Copy nothing but the lines below running from the line containing "Click the Print icon in the toolbar" through the line containing "Task: Collapse the", both end lines included.

(Collected data entries)
Segment Open

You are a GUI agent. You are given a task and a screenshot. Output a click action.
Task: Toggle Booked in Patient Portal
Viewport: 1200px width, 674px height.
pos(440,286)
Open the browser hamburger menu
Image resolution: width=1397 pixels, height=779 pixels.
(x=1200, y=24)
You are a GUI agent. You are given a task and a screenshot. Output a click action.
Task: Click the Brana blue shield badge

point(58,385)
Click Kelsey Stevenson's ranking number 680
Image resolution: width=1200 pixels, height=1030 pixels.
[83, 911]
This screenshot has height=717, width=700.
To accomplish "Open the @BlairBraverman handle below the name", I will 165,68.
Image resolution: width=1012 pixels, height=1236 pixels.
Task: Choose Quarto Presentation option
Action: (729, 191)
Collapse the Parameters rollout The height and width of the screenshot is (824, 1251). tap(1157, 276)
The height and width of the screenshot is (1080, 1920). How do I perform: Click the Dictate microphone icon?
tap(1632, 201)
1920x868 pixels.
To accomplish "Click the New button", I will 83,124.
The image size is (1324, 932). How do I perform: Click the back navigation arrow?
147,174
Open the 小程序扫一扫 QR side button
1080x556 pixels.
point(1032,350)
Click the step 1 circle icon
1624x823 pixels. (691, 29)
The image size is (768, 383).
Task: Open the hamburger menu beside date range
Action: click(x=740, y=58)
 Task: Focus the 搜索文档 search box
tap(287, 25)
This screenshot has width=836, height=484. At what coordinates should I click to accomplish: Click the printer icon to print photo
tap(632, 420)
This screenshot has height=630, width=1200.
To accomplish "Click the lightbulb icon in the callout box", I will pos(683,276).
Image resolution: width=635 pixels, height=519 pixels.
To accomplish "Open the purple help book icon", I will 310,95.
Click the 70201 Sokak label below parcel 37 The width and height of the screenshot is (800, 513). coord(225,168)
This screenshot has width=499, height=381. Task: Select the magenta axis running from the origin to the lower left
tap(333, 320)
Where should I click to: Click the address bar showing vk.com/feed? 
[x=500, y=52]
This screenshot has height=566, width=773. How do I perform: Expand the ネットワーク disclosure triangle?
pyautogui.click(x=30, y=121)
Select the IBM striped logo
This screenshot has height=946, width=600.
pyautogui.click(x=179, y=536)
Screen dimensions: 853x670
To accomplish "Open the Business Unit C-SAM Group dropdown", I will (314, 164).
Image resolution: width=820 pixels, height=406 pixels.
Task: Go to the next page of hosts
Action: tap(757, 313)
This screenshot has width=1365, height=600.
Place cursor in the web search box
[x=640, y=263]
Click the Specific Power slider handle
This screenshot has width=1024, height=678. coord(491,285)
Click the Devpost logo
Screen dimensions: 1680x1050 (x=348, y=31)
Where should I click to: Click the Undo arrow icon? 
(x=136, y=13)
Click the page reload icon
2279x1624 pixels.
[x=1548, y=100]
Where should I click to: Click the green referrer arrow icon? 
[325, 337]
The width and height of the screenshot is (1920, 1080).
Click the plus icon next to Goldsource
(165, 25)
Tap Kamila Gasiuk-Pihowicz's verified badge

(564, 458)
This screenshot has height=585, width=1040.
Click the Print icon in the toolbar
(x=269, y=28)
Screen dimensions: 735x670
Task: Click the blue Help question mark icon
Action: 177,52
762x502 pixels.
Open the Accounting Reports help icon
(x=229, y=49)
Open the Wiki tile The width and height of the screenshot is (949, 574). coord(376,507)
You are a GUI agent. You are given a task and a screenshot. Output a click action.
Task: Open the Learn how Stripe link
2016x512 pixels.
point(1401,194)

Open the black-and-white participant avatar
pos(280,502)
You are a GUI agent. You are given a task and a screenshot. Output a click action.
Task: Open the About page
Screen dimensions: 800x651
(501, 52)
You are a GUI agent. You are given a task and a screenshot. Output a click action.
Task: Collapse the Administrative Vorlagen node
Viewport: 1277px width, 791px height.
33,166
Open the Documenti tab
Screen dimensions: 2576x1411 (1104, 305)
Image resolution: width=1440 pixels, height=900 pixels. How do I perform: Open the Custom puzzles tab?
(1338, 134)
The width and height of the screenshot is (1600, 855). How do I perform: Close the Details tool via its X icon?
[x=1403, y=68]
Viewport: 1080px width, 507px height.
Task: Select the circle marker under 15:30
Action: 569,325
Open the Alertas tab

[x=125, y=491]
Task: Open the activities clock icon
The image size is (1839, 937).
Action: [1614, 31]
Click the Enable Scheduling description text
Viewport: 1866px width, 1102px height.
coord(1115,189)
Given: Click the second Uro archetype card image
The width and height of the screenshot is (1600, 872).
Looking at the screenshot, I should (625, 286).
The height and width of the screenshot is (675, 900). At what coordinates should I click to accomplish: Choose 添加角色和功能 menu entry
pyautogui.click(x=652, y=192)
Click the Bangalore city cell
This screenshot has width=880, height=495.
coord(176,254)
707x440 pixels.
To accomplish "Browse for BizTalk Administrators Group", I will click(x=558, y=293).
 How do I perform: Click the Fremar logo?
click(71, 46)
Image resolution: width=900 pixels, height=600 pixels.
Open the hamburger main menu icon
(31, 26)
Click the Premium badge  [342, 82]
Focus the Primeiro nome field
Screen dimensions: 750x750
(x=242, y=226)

Segment Closed

(Expected answer)
Click the Print icon in the toolbar
(x=269, y=28)
Screen dimensions: 735x670
Task: Click the blue Help question mark icon
Action: 177,52
762x502 pixels.
Open the Accounting Reports help icon
(x=229, y=49)
Open the Wiki tile The width and height of the screenshot is (949, 574). coord(376,507)
You are a GUI agent. You are given a task and a screenshot. Output a click action.
Task: Open the Learn how Stripe link
2016x512 pixels.
point(1401,194)

Open the black-and-white participant avatar
pos(280,502)
You are a GUI agent. You are given a task and a screenshot. Output a click action.
Task: Open the About page
Screen dimensions: 800x651
(501, 52)
You are a GUI agent. You are given a task and a screenshot. Output a click action.
Task: Collapse the Administrative Vorlagen node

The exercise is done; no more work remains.